> _OBJECTIVE_
Write the next part of the op-ed below about the African Journal of Business Management, picking up right after its last sentence.
Begin SOURCE EXCERPT
African Journal of Business Management

An edited version appear as a Dawn Op-Ed - see below.

Management Sciences Publishing Racket

Q. Isa Daudpota

As an internet user you will have experienced the Nigerian lottery scam. But surely you have not heard of the academic scam of the “African Journal of Business Management” (AJBM). That is unless you are in one of countless management schools that have sprung up in Pakistan since the 1980s. It is tops in their popularity list. The Higher Education Commission’s (HEC) PhD approved supervisors in management sciences have published nearly 50 articles in it.

Should one be proud of the four Pakistanis who are on its editorial board? No, even though it appears in the (previously reliable) Thomson Reuters listing of journals.

This is how the most popular business journal works among Pakistani academics. Its reviewers are recommended by authors. It does not check the relationship between the reviewers and the authors, nor verify the reputation of the reviewer. If submitting a paper you can create a fake email, nominate a professor X who does not exist, and use the email address you created, where the paper is sent for reviewing, if at all. The journal gets USD 500 for an ‘accepted’ paper.
End SOURCE EXCERPT
Begin SUPPLIED MATERIAL
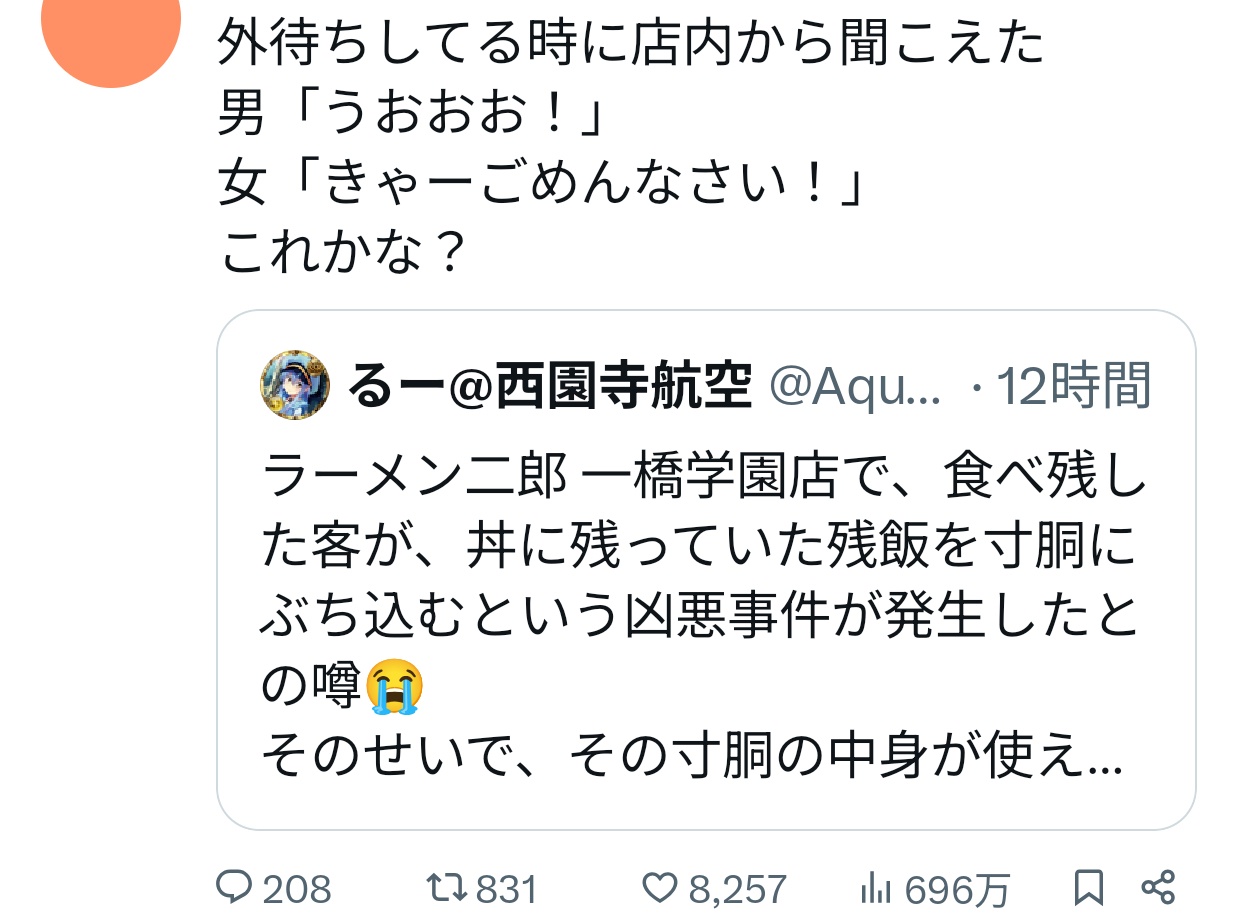Click the 12時間 timestamp of the quoted tweet
1238x920 pixels.
pyautogui.click(x=1072, y=386)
End SUPPLIED MATERIAL
> _THE RESULT_
The mechanism ought to be clear by now. AJBM, a member of a large family of similar fake publications (this one is headquartered in Nairobi controlling over 100 such journals), sends out spam mail to academics globally. Friends of friends join their editorial board. Members of these boards probably get to publish their own articles for free or at a discount, while recommending the journals to others, and perhaps collecting commission.

Africa is not the only continent maligned by such operations. Down under is the “Australian Journal of Business and Management Research” on whose board is a Pakistan Assistant Professor from Islamabad – let’s call him Prof A. [For all we know this journal may have its offices in our Faisalabad, which is the hub of many such fake publications, and of which the HEC was informed 8 years ago, but it decided not to pay any attention to it.]

Our Prof A does not operate in isolation. I learned this after informing Prof Susan Taylor, Chair of Human Resource Management & Organizational Change, University of Maryland, who without her knowing, had her name displayed as the Editor of the “International Journal of Business and Social Research”. Her university’s attorney got its website squashed. This journal had another Pakistan on its board – let’s call him Prof B – who as a prolific paper-producer churned out 20 international publications in 18 months in such fake journals. What’s even more interesting is that these two professors, A and B, did their PhD under the same supervisor, a Prof C.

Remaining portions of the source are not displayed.